An exact copy is needed of each line from the one including "Image resolution: width=1131" through the last line of the entries, both ends counted, with nothing added.

--- DATA RECORDS ---

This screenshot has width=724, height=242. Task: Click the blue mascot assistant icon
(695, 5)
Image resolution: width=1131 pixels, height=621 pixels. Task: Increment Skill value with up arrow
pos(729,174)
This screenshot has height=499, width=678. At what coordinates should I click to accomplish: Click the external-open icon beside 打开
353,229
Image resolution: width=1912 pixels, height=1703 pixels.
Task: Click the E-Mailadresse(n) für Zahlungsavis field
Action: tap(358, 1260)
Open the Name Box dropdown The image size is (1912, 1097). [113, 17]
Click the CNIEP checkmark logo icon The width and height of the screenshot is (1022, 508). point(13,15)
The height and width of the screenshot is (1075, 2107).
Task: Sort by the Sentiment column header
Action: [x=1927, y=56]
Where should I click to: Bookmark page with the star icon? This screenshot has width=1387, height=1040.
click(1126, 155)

---

__TASK RESULT__:
Image resolution: width=1131 pixels, height=621 pixels. Task: Increment Skill value with up arrow
pos(729,174)
This screenshot has height=499, width=678. At what coordinates should I click to accomplish: Click the external-open icon beside 打开
353,229
Image resolution: width=1912 pixels, height=1703 pixels.
Task: Click the E-Mailadresse(n) für Zahlungsavis field
Action: tap(358, 1260)
Open the Name Box dropdown The image size is (1912, 1097). [113, 17]
Click the CNIEP checkmark logo icon The width and height of the screenshot is (1022, 508). point(13,15)
The height and width of the screenshot is (1075, 2107).
Task: Sort by the Sentiment column header
Action: [x=1927, y=56]
Where should I click to: Bookmark page with the star icon? This screenshot has width=1387, height=1040.
click(1126, 155)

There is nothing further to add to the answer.